Effective depth

[slickdeals]

In calculating effective depth "d" for a prestressed concrete beam with additional non-prestressed reinforcing, the code states that "d" is calculated as the distance from the extreme compression fiber to the centroid of prestressed and nonprestressed reinforcing.

In doing this calculation, is it correct to convert the areas based on their stresses (fse and fy) just like doing transformed areas and then finding the centroid of this group?

I know this is like splitting hairs, but I want to make sure I am understanding the provisions right.

 

[JAE]

No I don't think so. Transformed sections are "transformed" based on different modulai? of elasticity, E.

Not Stresses.

Since most steel hovers around 29000 ksi, there's no transition required.

 

[slickdeals]

I feel stupid now, yes you are right. They are transformed based on modulus of elasticity.

 

[BAretired]

Don't feel stupid. It is a good question. I'm not so sure that effective depth has anything to do with the transformed section.

It seems to me that you have two effective depths, one for the prestressed steel and one for the nonprestressed steel. However, you have only one compression block.

BA

 

[slickdeals]

I was actually trying to run through some numbers to find the value of "d" to use in calculating shear capacity of a partially prestressed beam and did not want to use the code allowed 0.8h. I had some high shears near the supports, with post-tensioning cables being continuous over the supporting column.

 

[rapt]

slickdeals,

Thechnially, it is based on the actual stresses under the load condition being investigated, except for shear design.

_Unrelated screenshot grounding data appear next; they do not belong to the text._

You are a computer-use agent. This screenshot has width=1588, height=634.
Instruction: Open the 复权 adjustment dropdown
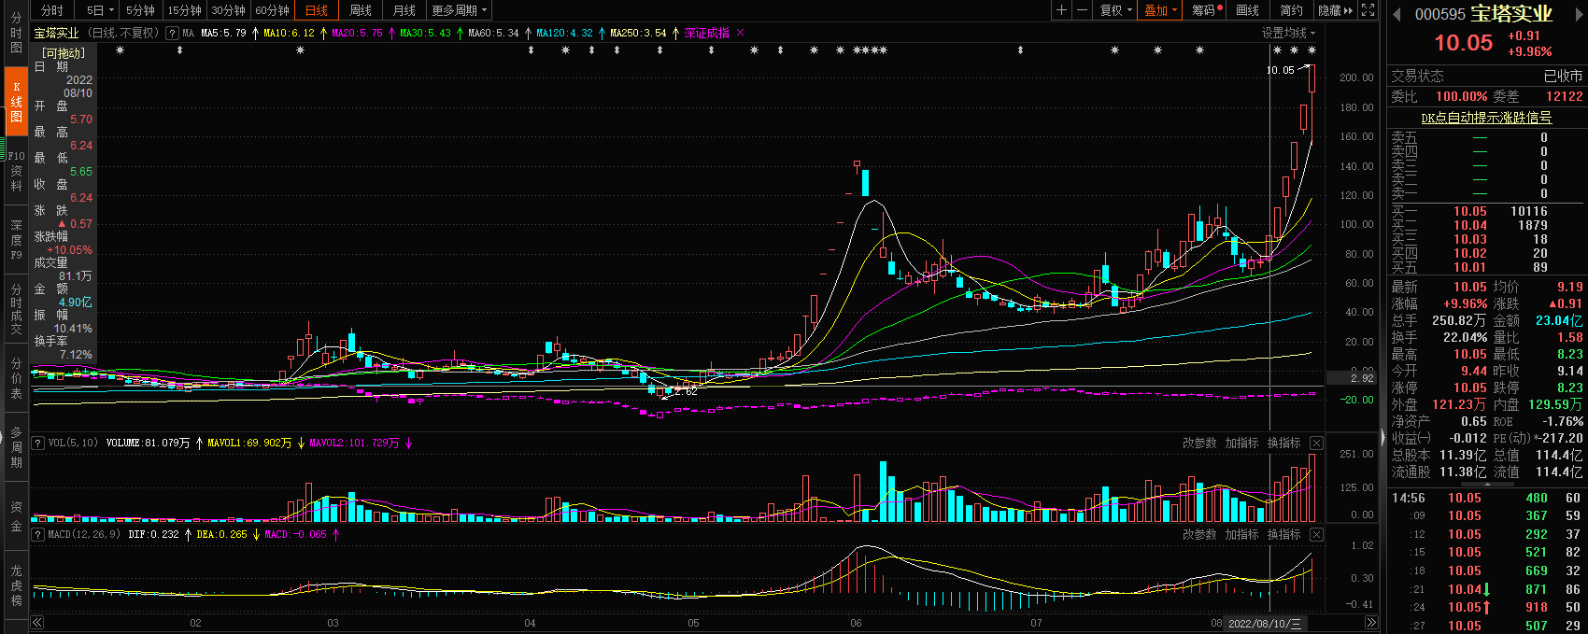pos(1115,10)
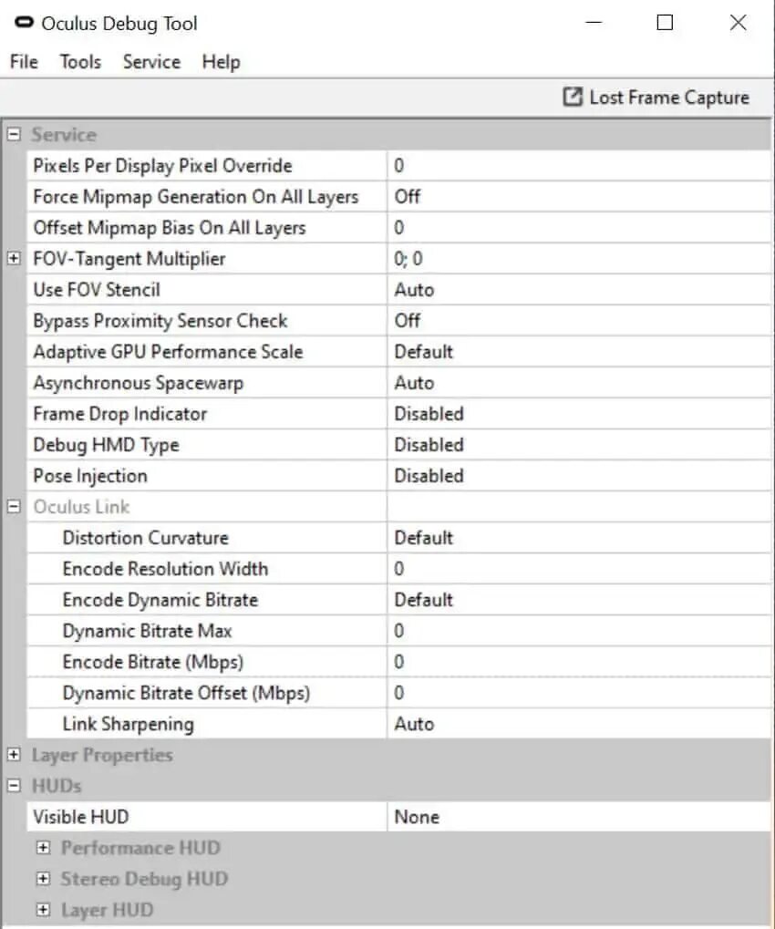This screenshot has width=775, height=929.
Task: Expand the Layer HUD group
Action: [x=43, y=910]
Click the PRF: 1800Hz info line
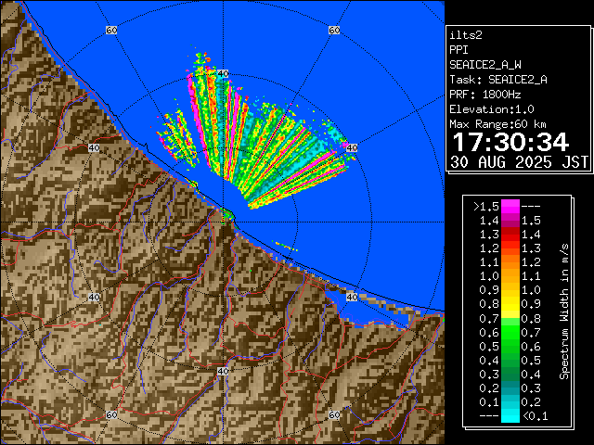The image size is (594, 445). tap(486, 95)
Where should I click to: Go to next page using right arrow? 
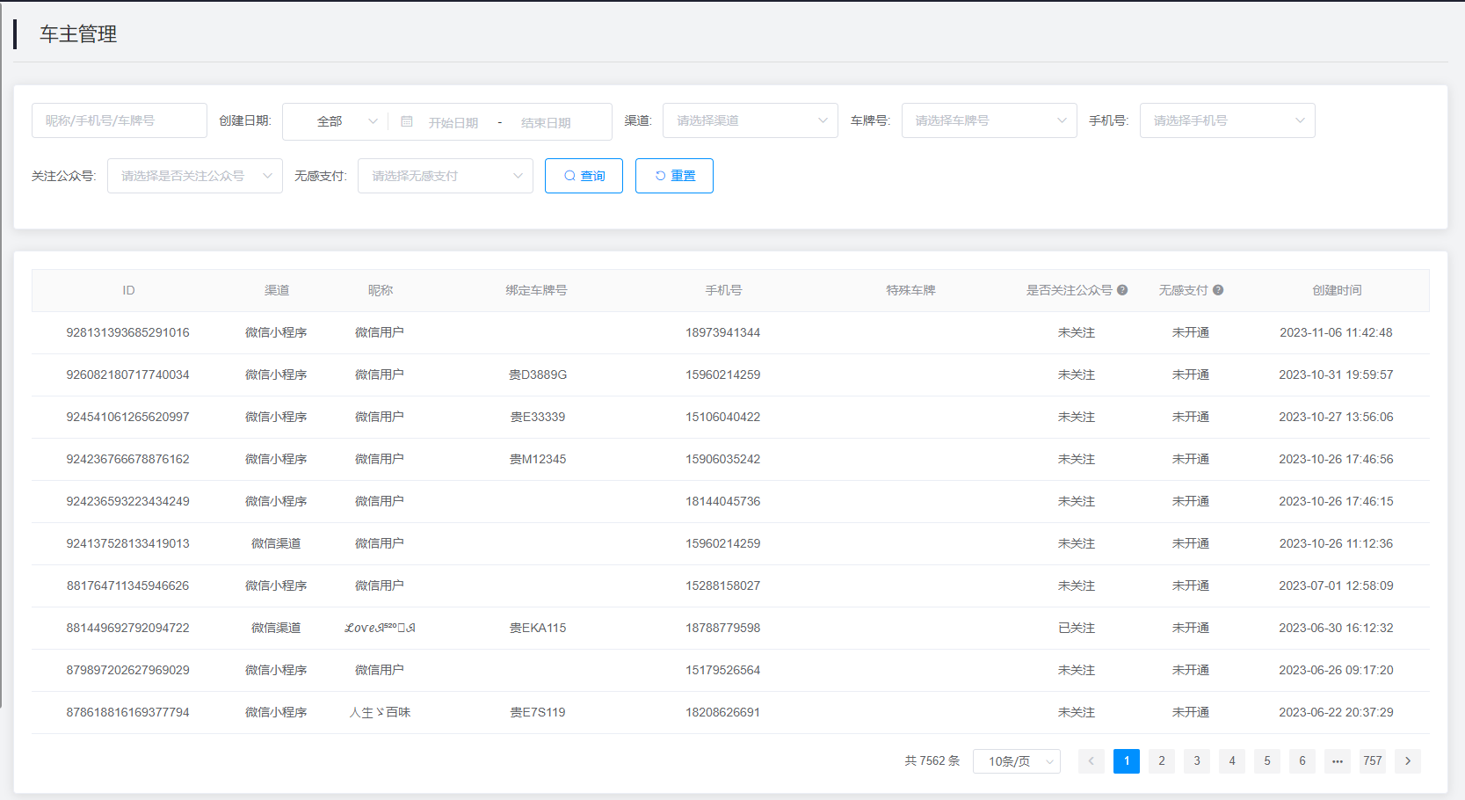(1407, 761)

In shear design, which is a fairly empirical methodology, it is treated as an RC section from decompression plus the initial PT effect. So all steel is based on its area, not stress in the steel for shear design and the extra force in the PT is added as an extra effect. So yes, for mshear it is based on the centroid of areas of the steel

Remember that the first section you are looking at is d from the face of the support for the effective depth, so the tendon will have dropped significantly from its peak height.